Data provided section start
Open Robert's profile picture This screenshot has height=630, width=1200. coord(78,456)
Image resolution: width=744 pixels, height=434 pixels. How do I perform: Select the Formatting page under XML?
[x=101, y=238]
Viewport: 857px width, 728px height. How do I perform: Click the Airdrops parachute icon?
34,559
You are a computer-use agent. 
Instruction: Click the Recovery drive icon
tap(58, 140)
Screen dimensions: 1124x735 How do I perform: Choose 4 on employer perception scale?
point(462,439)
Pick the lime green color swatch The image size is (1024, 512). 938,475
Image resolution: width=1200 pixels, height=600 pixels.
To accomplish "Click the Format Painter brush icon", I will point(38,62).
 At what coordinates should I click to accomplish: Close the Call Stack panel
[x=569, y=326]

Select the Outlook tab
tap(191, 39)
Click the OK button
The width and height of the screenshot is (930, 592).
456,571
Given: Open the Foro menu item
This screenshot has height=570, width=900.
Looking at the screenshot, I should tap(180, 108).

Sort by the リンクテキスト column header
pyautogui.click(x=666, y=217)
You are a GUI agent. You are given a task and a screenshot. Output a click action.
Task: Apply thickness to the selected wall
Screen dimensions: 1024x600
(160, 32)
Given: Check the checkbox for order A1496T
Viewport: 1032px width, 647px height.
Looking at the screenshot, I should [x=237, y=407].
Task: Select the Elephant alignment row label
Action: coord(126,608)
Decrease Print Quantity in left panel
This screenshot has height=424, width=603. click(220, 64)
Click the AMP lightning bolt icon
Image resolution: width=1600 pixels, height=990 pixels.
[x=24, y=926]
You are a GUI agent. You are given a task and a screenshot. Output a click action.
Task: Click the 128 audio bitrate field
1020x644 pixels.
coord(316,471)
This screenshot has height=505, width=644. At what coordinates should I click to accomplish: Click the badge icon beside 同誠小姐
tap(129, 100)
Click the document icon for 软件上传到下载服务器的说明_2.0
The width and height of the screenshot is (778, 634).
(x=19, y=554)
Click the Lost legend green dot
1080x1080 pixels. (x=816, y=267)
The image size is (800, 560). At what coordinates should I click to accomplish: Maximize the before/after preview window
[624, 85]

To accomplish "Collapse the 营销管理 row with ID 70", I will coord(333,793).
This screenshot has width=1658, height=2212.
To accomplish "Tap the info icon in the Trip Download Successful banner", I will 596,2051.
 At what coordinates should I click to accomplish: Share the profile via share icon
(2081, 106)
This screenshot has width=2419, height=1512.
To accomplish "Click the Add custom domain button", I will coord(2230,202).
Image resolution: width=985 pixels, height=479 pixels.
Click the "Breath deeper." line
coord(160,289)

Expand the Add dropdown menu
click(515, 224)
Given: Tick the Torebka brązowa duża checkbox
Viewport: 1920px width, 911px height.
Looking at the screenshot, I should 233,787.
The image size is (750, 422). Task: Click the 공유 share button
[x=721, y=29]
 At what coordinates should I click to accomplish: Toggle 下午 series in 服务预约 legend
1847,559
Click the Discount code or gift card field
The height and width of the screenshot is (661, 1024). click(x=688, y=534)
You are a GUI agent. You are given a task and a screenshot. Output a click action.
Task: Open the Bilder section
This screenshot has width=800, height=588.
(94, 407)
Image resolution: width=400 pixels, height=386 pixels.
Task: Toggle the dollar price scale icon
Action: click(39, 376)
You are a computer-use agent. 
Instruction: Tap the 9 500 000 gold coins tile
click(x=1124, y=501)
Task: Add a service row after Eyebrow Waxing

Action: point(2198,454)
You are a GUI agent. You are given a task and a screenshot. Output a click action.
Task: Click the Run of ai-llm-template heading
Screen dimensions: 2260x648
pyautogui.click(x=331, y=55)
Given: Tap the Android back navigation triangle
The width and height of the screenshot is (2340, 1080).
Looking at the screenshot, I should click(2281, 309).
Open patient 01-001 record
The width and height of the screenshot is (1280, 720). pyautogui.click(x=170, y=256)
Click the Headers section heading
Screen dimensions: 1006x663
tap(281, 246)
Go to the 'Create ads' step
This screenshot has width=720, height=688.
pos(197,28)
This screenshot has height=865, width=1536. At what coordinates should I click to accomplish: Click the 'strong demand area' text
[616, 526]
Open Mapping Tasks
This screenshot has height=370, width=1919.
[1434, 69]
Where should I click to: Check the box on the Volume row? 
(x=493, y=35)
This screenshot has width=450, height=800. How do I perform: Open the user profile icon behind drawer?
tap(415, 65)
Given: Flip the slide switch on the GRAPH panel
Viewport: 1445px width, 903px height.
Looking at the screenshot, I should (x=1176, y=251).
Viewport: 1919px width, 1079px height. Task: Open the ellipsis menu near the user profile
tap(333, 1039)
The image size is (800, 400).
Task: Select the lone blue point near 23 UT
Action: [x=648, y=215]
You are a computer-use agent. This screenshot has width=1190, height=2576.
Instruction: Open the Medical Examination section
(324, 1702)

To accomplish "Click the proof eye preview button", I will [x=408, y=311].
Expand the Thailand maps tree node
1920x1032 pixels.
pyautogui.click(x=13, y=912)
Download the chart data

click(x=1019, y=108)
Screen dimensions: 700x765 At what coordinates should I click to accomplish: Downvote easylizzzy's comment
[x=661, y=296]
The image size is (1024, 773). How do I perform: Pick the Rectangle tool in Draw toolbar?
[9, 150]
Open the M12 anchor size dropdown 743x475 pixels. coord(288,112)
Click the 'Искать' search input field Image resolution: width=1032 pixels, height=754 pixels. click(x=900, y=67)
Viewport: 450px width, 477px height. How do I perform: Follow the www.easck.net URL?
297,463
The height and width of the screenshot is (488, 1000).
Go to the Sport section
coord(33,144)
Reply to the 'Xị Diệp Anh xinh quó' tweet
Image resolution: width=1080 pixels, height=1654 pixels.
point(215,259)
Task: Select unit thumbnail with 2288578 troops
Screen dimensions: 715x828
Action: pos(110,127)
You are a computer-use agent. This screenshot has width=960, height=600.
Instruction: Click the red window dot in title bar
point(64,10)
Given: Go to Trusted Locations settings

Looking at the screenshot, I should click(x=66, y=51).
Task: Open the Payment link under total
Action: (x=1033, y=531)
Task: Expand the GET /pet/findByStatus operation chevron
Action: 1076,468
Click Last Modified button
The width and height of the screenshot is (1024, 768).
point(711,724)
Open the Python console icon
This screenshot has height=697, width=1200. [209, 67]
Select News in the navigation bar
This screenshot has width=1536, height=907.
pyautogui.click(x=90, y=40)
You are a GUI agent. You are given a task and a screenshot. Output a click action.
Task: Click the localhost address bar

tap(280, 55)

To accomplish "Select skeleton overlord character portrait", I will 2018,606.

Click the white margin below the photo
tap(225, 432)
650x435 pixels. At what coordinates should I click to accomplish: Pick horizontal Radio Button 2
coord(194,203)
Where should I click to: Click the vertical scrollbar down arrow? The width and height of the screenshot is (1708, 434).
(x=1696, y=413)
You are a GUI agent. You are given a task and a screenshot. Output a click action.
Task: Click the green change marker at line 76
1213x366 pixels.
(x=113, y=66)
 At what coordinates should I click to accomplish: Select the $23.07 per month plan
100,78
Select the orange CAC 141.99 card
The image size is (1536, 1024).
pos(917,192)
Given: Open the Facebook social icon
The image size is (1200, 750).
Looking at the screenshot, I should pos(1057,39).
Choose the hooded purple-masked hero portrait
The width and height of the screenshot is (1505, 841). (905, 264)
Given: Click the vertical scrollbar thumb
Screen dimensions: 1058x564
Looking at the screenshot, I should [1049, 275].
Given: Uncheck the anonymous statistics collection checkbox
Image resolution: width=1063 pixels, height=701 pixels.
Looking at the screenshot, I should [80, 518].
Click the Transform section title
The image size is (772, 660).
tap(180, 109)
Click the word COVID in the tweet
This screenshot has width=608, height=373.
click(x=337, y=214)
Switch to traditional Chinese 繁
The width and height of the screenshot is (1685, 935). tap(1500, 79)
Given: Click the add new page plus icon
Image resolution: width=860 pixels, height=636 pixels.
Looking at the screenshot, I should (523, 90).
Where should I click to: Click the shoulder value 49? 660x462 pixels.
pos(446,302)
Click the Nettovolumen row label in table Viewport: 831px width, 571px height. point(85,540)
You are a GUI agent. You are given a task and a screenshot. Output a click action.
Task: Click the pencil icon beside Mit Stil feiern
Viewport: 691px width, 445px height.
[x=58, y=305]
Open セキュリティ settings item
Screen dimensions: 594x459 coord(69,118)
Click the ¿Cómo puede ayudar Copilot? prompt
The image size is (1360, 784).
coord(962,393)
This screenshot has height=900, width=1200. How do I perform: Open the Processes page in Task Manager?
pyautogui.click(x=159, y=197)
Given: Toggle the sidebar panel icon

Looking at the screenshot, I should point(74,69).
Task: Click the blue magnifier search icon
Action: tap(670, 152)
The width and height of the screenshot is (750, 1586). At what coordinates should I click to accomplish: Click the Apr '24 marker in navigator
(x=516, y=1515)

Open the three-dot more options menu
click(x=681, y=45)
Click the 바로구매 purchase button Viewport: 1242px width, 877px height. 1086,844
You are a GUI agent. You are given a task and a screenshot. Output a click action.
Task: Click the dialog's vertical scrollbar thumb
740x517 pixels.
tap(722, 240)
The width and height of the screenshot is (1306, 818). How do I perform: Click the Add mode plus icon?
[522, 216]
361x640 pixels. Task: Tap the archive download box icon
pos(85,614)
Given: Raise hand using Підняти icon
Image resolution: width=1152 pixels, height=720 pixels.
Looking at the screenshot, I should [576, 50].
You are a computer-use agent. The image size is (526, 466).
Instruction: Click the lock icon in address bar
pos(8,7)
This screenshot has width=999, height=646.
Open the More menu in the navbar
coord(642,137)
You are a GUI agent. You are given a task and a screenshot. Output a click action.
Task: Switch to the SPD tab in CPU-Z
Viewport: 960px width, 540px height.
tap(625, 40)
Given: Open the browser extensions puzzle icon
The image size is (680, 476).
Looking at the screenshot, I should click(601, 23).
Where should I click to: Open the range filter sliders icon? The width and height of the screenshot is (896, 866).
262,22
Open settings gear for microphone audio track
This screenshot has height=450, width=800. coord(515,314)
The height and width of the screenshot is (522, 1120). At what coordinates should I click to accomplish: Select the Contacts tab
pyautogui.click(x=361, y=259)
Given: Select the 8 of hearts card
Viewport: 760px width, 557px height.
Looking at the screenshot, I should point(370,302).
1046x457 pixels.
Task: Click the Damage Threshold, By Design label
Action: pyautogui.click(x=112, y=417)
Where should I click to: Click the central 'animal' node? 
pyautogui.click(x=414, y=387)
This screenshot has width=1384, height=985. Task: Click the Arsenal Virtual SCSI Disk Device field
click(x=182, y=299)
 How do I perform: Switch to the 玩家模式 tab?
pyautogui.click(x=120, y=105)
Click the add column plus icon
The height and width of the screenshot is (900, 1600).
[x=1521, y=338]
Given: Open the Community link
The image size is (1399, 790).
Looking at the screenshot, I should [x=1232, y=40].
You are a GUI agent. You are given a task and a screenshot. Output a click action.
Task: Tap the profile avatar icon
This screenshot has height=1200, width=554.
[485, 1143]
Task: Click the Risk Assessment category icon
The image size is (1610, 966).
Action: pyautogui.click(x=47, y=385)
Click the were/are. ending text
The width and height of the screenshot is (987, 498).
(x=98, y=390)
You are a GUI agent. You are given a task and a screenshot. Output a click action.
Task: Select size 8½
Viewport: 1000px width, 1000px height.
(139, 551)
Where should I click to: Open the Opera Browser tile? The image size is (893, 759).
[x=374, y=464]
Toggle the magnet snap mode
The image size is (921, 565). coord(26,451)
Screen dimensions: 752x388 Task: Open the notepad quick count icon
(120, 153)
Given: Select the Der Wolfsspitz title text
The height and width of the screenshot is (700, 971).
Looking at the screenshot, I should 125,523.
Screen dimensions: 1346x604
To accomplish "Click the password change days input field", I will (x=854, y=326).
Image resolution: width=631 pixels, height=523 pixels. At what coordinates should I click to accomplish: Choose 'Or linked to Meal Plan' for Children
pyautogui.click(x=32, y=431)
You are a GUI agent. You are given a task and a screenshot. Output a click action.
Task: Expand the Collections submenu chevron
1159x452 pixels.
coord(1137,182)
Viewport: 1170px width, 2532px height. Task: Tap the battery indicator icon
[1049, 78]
Data provided section end
Every line that contains the string "change" should be returned from the data.

[Written answer]
Task: Click the green change marker at line 76
To accomplish "Click the password change days input field", I will (x=854, y=326).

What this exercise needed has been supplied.